I came up with the idea of giving Jean a second comfort baby doll, she loves the first one so much, I thought it might lift her up, jar her out of a deepening funk.
I got her some diapers and clothes for the new doll. Maria and I went to Wal-Mart after lunch to buy the baby doll, we found a good-sized one, somewhat similar to the comfort doll I got her six months, ago, she was the first resident in the Mansion to get one.
The danger of the comfort dolls is that the residents can become too deeply attached to them, and worry about them so much they forget to be active and take care of themselves. Jean is already reluctant to leave her comfort doll in her room, but the doll has given her so much pleasure and purpose everyone involved believes it has been valuable to her.
We brought the doll to Jean around 2 p.m., and the change in her was dramatic. She smiled, talked, even joked with me and Maria. She laughed when she saw the doll and instantly agreed to get up (for the first time in a day) and go outside of her room and show her new baby to the other Mansion residents who were gathered in the Activity Room/Chapel that has been set up for them.

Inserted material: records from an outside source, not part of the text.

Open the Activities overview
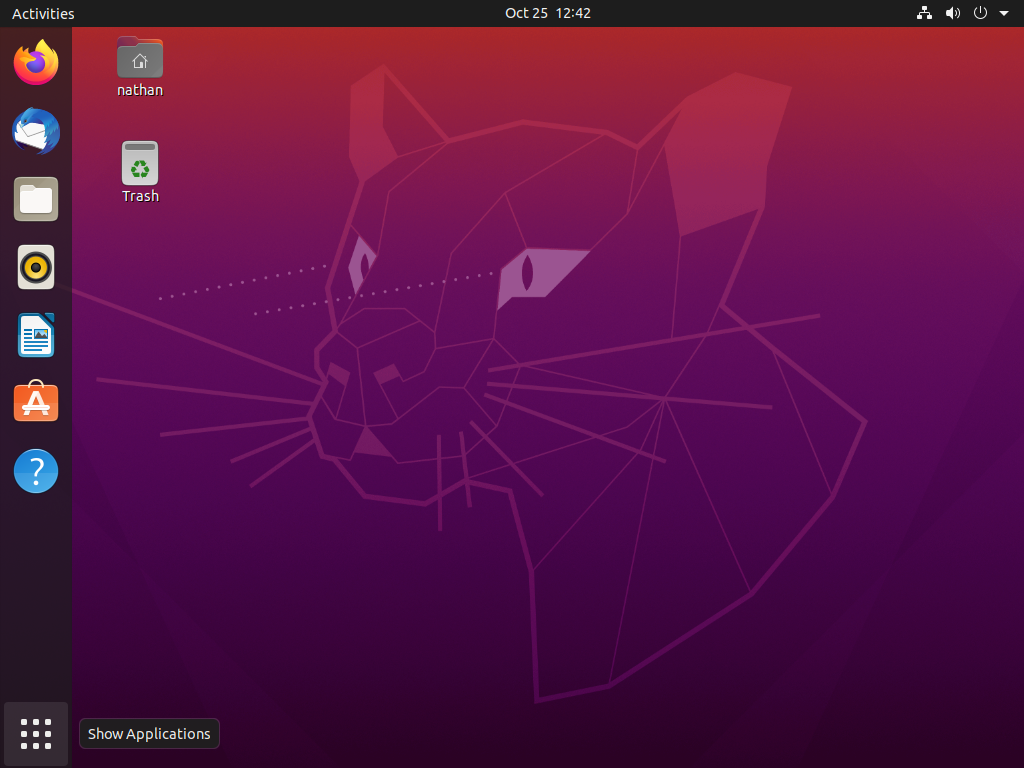1024x768 pixels. point(43,14)
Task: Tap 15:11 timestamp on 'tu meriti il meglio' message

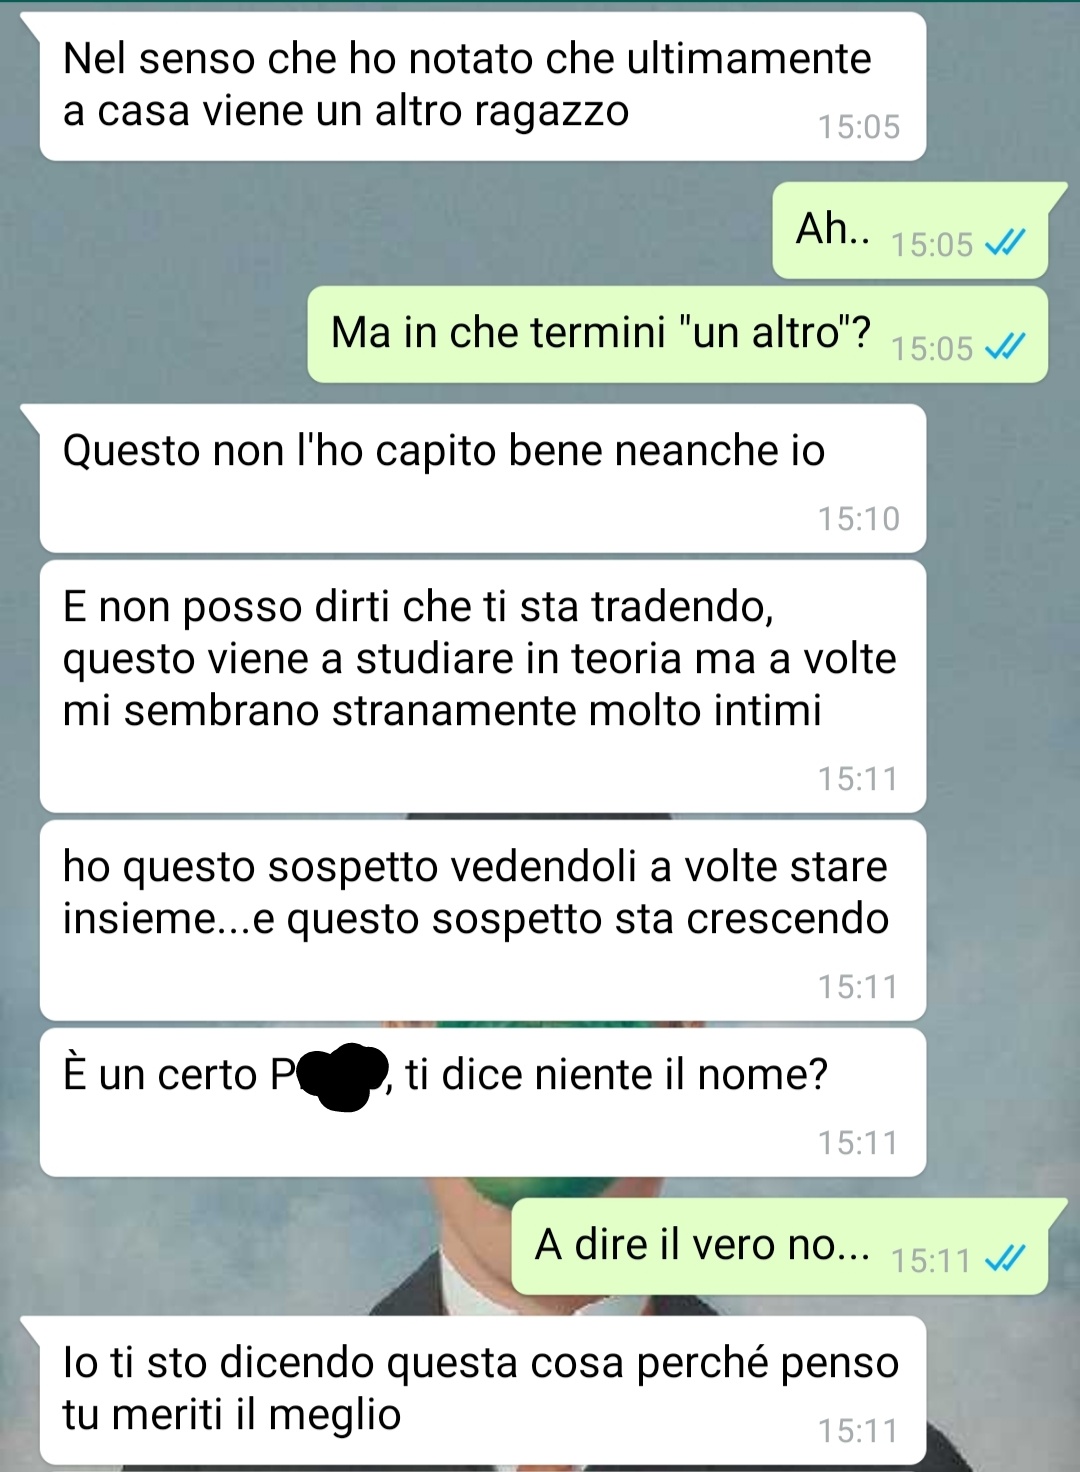Action: (x=859, y=1430)
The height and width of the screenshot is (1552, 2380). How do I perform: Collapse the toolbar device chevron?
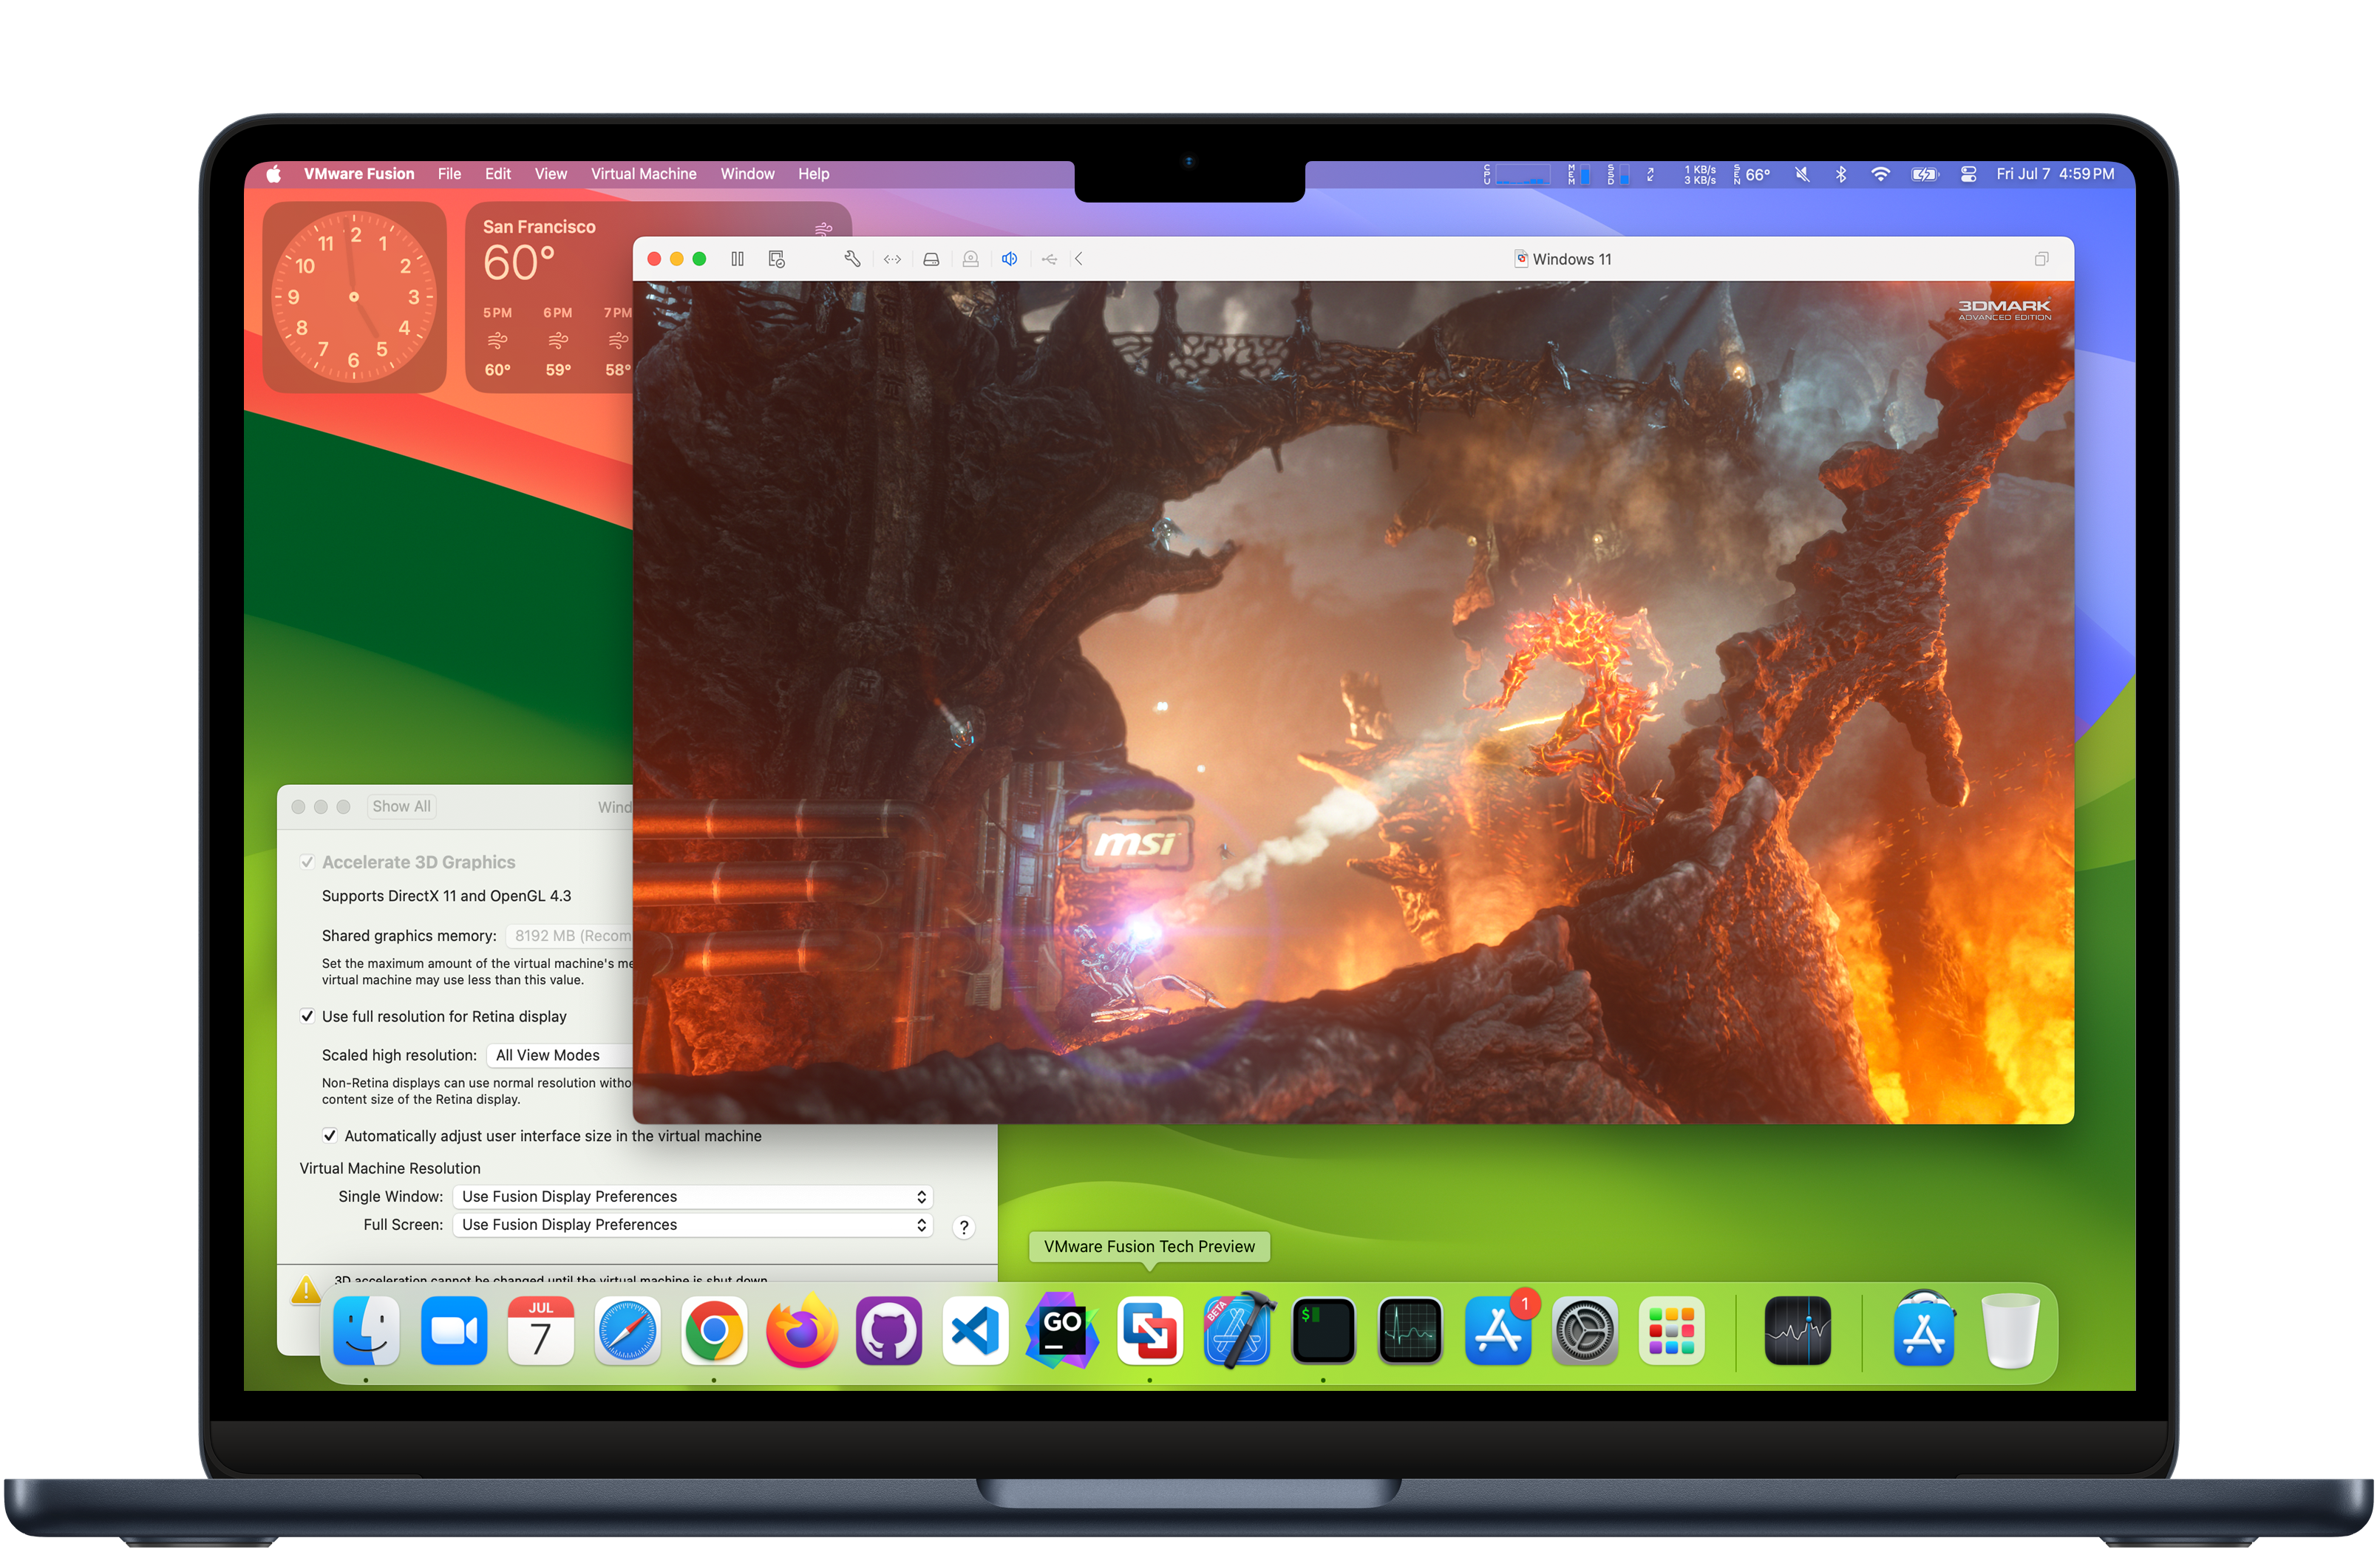1079,259
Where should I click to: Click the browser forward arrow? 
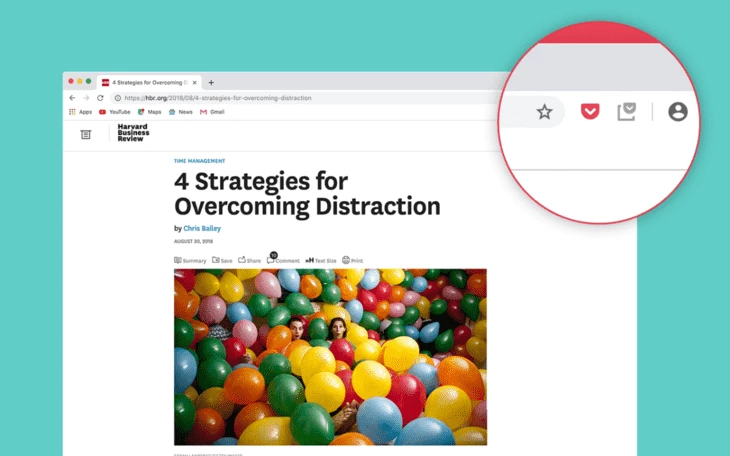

Jean sat down with both babies in her arm while eating a popsicle given her as a treat. She was animated, happy, the aides were relieved, she had come up out of the darkness. The baby doll did the trick, it gave her purpose and focus, something to nurture and love.
I talked about the baby doll with the Mansion staff, and we all agreed that I should take the new baby home with me and bring it to Jean on my visits to the Mansion. Let her get used to it gradually, and not have the chance to focus on it too much.
They were worried about the responsibility and worry she would feel for two baby dolls, we all thought it best to move cautiously and deliberately. I told Jean I wanted to take the baby and care for her while she was at the Danforth, and she nodded, and said that was a good idea, and hugged the baby – she named it “Honey” – and kissed it goodbye.
She looked so much better, we told her she would be returning to the Mansion soon, and she said that a good thing. “I feel much better today than I did yesterday, ” she said.
I felt good to hear that. The work at the Mansion is proceeding rapidly. It is hoped that some of the residents will be able to come back on Friday, or possibly Monday.
The residents are very happy to hear it. I pray for them to get home, it has been a difficult time for them, and for the people who care for them, and for their families.
This tender work is precious to me, and to Maria. It is somewhere between therapy and medicine, but we can fill some of the holes in their lives. Do good in the real world. Every day. This week has been a trial for the residents and staff, in a curious way, another gift for me. And another chance for the Army Of Good to do Practical Good.
Another chance for the Mansion workers to show their dedication and love.